Despite these positive developments, there was also strong evidence of structural barriers that weakened the language on climate change in the WBAs and lowered the expectations of interviewees involved in implementing the Act. Many interviewees expressed concerns that the effects of climate change are neglected in the WBAs due to a rigid short-term perspective, and were clear about the resistance a broadened climate discourse faces from existing silos and departmental structures in their own authority. This is not the only study to find that local authorities frequently suffer from departmental fragmentation (Mah and Hills Citation2016), and are limited by political will, allocation of resources and tight regulation, which often restrains their solutions from being outside of the status quo (Berthou and Ebbesen Citation2016). The observations support previous research, which found that sustainable development – and particularly its intergenerational element – is a concept often hindered by bureaucracy and short-term politics (Meadowcroft and Steurer Citation2013; Williams Citation2006; Feindt and Netherwood Citation2011).

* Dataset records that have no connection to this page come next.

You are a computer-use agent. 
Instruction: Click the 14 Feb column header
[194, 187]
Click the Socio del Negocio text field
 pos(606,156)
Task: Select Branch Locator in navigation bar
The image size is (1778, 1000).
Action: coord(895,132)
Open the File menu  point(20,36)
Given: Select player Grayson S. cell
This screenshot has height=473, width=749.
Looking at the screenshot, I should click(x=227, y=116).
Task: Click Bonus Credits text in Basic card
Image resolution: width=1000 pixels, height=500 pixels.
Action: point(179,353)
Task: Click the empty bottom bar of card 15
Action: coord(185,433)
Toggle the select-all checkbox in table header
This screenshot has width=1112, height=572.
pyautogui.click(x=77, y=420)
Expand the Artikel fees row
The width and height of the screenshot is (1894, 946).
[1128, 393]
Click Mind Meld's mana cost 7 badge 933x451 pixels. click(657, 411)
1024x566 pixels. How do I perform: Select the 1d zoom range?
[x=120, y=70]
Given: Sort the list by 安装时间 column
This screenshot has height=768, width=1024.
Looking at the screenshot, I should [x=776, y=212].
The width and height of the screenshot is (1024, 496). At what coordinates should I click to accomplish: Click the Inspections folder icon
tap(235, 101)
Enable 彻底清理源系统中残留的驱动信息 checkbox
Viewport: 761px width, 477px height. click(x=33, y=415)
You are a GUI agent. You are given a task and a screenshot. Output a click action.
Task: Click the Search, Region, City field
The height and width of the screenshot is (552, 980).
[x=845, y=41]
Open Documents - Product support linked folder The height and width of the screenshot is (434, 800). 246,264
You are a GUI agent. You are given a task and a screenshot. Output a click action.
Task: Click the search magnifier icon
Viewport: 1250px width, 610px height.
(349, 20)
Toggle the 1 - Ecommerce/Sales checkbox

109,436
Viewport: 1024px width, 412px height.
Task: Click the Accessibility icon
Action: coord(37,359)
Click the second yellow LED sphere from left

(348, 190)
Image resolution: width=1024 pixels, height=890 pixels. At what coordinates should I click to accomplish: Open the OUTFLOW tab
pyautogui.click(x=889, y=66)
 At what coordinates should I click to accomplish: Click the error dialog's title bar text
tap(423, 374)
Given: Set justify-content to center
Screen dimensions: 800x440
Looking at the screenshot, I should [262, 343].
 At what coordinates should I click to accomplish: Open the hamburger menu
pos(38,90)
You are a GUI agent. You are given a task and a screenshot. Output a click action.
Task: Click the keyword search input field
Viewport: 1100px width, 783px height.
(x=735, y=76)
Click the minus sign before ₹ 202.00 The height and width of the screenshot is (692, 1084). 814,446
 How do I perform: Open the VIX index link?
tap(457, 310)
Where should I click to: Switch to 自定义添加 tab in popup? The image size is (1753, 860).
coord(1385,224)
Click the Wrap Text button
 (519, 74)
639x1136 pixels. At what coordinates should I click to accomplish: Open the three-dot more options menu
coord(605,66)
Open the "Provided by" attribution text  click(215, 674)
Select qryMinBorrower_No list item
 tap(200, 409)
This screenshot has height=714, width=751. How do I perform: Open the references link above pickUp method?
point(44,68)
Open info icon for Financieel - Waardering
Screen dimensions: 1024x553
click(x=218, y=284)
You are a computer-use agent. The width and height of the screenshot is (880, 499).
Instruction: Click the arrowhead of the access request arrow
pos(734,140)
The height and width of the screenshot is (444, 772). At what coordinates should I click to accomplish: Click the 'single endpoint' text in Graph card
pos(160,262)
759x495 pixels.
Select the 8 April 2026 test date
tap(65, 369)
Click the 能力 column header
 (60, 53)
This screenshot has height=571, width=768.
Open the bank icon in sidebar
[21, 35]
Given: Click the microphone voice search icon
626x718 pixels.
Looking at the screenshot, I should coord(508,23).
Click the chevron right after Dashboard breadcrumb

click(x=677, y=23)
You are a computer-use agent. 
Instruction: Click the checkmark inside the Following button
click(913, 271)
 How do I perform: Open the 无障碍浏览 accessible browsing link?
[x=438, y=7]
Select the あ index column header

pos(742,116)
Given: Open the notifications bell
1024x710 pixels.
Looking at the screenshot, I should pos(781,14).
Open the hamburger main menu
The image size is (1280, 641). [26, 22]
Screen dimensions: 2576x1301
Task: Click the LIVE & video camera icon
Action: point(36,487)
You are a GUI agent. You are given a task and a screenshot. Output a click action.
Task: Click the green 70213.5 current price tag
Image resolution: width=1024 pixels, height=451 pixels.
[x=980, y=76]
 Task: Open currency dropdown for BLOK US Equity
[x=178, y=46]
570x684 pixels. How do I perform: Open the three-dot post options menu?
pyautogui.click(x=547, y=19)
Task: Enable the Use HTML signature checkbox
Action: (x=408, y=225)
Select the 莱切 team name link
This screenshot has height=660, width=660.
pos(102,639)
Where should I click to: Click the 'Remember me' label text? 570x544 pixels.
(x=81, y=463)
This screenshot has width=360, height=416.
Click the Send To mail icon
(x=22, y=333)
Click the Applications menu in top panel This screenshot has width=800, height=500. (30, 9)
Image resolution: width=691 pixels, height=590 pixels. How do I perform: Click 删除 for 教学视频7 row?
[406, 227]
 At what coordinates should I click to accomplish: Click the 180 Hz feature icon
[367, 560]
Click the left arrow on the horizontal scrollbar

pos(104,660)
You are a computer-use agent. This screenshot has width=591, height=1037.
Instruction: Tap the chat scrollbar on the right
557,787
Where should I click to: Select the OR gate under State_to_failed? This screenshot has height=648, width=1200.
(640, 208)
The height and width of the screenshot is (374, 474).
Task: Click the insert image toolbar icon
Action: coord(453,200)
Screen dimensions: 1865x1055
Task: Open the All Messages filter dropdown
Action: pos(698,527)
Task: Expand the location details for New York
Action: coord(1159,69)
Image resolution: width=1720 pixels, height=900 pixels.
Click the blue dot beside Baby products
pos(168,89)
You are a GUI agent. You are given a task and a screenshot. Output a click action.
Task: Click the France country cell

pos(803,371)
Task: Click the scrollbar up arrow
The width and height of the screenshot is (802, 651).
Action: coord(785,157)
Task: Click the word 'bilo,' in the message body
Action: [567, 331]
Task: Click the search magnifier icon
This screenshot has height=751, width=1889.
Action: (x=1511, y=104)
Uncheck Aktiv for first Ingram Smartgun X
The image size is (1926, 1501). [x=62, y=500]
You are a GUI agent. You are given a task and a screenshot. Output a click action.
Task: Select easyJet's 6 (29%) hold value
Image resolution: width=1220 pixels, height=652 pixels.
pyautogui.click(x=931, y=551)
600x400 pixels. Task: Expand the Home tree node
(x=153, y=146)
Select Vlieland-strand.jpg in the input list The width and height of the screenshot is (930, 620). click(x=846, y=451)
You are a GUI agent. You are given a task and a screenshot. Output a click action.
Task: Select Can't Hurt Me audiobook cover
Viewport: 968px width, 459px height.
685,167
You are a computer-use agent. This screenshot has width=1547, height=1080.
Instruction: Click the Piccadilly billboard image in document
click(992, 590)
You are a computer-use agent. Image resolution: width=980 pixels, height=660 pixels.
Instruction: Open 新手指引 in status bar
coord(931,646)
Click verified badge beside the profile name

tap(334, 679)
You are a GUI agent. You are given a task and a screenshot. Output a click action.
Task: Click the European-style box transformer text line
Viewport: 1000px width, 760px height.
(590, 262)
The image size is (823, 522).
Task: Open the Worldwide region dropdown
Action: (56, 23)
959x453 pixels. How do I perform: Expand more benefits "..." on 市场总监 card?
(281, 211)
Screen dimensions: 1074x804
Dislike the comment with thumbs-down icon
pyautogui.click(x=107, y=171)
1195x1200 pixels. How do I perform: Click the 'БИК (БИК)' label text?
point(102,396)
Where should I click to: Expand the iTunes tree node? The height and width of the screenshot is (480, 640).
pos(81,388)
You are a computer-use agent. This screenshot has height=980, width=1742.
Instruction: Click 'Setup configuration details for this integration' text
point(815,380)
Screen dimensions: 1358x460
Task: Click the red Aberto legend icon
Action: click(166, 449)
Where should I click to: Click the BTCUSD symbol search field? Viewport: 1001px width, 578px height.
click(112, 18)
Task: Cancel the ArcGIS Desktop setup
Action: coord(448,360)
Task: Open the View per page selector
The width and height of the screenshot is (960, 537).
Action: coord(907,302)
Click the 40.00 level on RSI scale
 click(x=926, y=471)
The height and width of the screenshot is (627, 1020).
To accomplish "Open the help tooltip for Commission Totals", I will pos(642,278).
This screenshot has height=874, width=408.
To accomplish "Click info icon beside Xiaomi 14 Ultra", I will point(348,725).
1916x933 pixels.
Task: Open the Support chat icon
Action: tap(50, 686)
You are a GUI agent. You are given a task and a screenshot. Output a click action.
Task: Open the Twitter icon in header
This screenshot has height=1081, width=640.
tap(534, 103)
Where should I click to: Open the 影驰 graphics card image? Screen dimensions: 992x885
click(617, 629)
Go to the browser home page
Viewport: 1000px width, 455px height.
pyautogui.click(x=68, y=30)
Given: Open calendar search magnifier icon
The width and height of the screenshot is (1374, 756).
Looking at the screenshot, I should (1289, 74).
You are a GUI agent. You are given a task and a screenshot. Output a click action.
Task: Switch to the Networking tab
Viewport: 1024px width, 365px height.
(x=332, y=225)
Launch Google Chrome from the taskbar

The presence of neoliberal discourse in supporting and recreating these structural barriers was far subtler. It can be difficult to know where neoliberalism is present and where it is not, as the process of neoliberalisation is open-ended (Peck Citation2013). This is particularly the case at the local level, where the diffusion of neoliberal ideas has been messy and uneven (Castree Citation2010). Subtle forms range from labelling anything from people to forests as assets (MacLeod and Emejulu Citation2014), to the local government argument for streamlining and focussing on core services – an approach that aligns with neoliberal trends towards deregulation (Colombo and Porcu Citation2014). These discriminate yet pervasive characteristics of neoliberal discourse exemplify Pierre Bordieu’s reference to neoliberalism as a “strong discourse” for its particular linguistic influence over political arenas to areas of social life (Peck Citation2006).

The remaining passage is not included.